As you build a list of followers on Twitter, you reach a place where you can have a conversation with them, but how do you engage your group and get them talking? One technique I’ve found that works quite well is to ask a question. You may not get tons of responses, but chances are you’ll get a few, and that can provide a launching pad for further discussion.

#AndyAsks

Andrew McAfee, the man who is credited with coining the term Enterprise 2.0–that is, bringing Web 2.0 tools like Twitter into the Enterprise–often uses this technique.

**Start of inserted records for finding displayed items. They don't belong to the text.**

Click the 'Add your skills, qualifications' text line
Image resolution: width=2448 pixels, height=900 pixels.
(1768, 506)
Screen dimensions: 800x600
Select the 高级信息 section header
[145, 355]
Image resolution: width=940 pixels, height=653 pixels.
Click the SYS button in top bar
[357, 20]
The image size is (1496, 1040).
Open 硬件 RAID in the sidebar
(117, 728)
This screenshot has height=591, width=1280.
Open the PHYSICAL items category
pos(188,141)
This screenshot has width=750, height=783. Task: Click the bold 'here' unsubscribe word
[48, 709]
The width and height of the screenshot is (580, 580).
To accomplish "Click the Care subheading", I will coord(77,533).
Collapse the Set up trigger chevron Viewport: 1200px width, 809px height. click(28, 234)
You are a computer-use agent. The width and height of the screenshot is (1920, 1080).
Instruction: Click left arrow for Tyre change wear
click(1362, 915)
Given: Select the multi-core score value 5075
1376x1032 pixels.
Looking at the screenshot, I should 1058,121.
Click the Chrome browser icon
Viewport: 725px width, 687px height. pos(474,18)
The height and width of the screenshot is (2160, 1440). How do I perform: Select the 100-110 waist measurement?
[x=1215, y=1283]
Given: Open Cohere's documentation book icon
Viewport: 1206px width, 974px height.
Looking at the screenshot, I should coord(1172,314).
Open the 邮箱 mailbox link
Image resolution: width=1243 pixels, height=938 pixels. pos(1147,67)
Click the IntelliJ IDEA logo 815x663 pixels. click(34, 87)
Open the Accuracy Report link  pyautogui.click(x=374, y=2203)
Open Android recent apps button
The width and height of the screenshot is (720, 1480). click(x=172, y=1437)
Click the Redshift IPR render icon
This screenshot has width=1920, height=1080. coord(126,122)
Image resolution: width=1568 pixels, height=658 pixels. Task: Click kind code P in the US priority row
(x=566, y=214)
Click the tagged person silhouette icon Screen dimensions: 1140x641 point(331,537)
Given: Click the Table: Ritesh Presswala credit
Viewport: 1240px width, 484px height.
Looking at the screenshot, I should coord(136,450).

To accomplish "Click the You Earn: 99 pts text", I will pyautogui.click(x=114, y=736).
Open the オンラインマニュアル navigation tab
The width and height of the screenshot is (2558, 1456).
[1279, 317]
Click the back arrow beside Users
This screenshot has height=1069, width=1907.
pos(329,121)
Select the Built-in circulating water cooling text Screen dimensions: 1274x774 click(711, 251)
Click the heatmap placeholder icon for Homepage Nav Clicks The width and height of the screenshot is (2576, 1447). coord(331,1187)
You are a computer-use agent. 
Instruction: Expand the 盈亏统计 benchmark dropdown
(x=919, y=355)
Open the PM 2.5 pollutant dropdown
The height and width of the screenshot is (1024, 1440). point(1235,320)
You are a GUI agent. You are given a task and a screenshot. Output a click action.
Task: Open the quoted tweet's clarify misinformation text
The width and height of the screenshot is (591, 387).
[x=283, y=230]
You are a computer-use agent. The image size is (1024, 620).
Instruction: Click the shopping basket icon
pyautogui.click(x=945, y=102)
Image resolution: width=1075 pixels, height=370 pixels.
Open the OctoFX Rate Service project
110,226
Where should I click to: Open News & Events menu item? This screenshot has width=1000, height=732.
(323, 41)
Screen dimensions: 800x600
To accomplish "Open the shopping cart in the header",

He has even developed a hash tag for his questions: #andyasks.  He asks all kinds of questions of his followers and tends to get lots of responses. Last week he asked about books. If you want to learn about his questioning technique, go to search.twitter.com and enter his hash tag. You’ll see how many responses he gets. But we’re not all as well known as Andy. Can this technique work for mere mortals too?

I Tried It

A few weeks ago, I posted a couple of lines from the song Carpet Crawlers from the classic Genesis album, The Lamb Lies Down on Broadway, and I asked people which song it came from in a trivia contest of sorts. I was astonished when I got a bunch of responses. I tried it again several days later with a line from the Paul Simon song Kodachrome and got several more. Of course, sometimes it doesn’t work. You post a question and it falls flat, but the point is, that asking questions breeds engagement, and the whole point of Twitter is to get your followers involved in what you’re doing.

This doesn’t always involve whatever your latest product is (or my latest article). Sometimes it’s just about starting conversation. So the next time you want to see if anyone’s listening to your Tweets, try asking question and see who answers. You might be surprised at the responses you get, but keep in mind, even if you don’t hear from anyone, keep trying and you will see positive results.